TCU and Lowden Street, then, were the sum and substance of my world. I could watch my father and grandmother walk west in the mornings, up Lowden to their jobs, he to the basement of old Clark Hall (now Sadler Hall) to his Biology Department office, and she to her work as Head Dietitian in the basement of the Ad Building. I suppose that Bruce Fallis and the Ziegler children waved their fathers across University Drive, too, to the Speech and Art Departments in the Ad Building. If anyone watched Miss Sherley off to her English office, it was surely only with hidden glances. Born painfully shy, I was, and I assumed everybody else was, terrified of her and always thought if she caught me looking, she could if she wanted, turn me to stone, so powerful was her presence. The best part of a day was waiting on the front steps in the evening, trying to beat my sister in spotting Daddy on his way home, then racing to the corner to meet him and tell him our day.

Mostly we played in our backyards or skated or rode our tricycles up and down the sidewalk on our side of the street, but sometimes Mother would let us go across to the Library side of our Lowden Street and play on the long front steps, or slide down the long concrete banisters of the Library, or skate on the wide concrete surface that was laid from the base of the steps west to the concrete railing bordering the eastern limit of the Library’s lily pond. We took great delight in clacking over the several marble plaques with all the engraved names that had been placed in the concrete as commemoratives by senior classes at TCU.

On rare occasions, we were allowed to go down the small grassy slope to the red-bricked edge of the pond itself and watch the bright yellow, orange, and white goldfish that swam beneath and among the lily pads. All of this area was visible from our front door, and I’m sure that was the only reason we were allowed that far away. I recall one time when the pond and I became one.

Mother had gotten my sister and me dressed in our “Sunday best” for Sunday School and had consented to us running across to the pond to watch the fish, while she and Daddy were dressing for church. Of course, the warning, “Don’t get dirty, girls,” followed us out the door as we headed for the pond. And I remember that I was wearing a ruffled yellow taffeta dress and black patent Mary Janes, and I think it was that that makes the memory of falling into the pond so sharp all these years. I’ve never really known whether I just fell or was pushed by my sister (I always claimed she pushed me; she was certainly given to meanness where I was concerned), but I know of the horror of that moment when the yellow taffeta hit the water. The pond was so shallow that I doubt if my life was in the balance, but I rose from it with wailing, more for the ruined taffeta than the indignity done me.
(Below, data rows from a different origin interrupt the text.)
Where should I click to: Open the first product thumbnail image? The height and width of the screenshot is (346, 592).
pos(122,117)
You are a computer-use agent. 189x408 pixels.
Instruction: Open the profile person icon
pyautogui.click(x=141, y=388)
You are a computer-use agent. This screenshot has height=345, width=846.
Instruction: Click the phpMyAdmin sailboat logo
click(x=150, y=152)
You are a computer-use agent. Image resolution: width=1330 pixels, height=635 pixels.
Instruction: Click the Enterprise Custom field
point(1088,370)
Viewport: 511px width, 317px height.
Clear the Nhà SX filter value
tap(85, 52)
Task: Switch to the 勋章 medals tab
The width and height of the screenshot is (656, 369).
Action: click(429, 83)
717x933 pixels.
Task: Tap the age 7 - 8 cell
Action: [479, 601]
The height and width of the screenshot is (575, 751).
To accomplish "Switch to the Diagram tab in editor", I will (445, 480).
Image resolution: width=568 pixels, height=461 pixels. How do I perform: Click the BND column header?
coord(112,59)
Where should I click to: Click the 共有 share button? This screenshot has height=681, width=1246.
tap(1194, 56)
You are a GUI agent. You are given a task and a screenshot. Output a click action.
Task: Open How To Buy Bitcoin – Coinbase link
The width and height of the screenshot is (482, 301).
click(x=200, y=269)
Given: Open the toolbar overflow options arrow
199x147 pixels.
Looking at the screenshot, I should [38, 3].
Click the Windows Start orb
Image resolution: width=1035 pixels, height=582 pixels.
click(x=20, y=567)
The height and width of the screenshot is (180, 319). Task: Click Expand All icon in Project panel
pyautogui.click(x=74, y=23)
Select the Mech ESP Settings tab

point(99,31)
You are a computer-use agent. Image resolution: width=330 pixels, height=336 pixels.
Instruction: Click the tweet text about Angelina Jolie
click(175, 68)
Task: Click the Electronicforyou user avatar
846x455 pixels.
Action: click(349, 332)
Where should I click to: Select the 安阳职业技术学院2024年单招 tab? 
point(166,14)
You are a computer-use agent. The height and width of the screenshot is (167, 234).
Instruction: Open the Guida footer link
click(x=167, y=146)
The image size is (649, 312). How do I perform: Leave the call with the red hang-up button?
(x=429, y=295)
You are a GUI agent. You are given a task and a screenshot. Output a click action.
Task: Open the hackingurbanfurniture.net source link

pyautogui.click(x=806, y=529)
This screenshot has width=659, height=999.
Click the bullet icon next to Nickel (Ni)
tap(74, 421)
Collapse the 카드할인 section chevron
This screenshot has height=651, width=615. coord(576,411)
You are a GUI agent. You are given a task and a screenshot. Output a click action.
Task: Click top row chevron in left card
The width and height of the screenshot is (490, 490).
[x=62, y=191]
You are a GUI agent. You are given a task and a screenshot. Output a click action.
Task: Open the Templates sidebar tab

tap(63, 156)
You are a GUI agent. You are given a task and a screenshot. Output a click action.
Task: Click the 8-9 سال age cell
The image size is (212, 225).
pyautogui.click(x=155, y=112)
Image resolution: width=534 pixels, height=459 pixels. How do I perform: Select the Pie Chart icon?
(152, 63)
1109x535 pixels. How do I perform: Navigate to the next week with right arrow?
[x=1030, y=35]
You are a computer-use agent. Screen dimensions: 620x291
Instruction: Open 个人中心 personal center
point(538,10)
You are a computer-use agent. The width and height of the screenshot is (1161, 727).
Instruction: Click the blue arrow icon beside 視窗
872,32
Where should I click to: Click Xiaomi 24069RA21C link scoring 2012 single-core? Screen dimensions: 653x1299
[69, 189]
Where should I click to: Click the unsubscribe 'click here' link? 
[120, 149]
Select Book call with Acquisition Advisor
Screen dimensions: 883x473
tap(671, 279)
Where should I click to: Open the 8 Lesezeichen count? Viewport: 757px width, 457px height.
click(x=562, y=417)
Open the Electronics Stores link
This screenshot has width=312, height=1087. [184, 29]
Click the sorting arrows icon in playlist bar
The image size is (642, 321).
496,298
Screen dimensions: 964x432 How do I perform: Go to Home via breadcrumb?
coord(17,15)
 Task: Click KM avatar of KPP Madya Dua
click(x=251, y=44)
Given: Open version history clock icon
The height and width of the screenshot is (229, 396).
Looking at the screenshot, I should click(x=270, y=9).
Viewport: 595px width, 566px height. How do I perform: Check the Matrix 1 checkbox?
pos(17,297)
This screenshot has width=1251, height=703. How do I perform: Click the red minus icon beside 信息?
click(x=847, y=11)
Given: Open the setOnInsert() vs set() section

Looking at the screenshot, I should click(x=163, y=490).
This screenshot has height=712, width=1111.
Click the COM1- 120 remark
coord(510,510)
The pond and the beautiful facade of the original Mary Couts Burnett Library exist now only in pictures and the memories of those who knew them. The pond eventually became a maintenance problem and was filled in and over with dirt and turf, and the building itself has been so expanded and altered that there is only one outside wall along the south side that retains the grace of the first structure. Even the western main entrance was moved so that it now faces south. Curiously one marble plaque remains, I believe in the same place on the west-running walk, crossed daily now by unknowing feet and ignored by unseeing eyes.

There are other memories, too, of rose trellises and trumpet vines, and sandboxes and puppy dogs, of backyard swings and porch swings, and the smell of boiling water and hot starch in our kitchen on wash-day morning. And the good talk and laughter from the faculty-student gatherings in our backyard coming in on the summer air through our shaded bedroom window, and, sometimes, if the wind was right, the mellow sounds of Mr. Ziegler’s cello floating out his front door and westward toward the campus and beyond. My friend was right. There are golden slashes of light along Lowden Street to the east.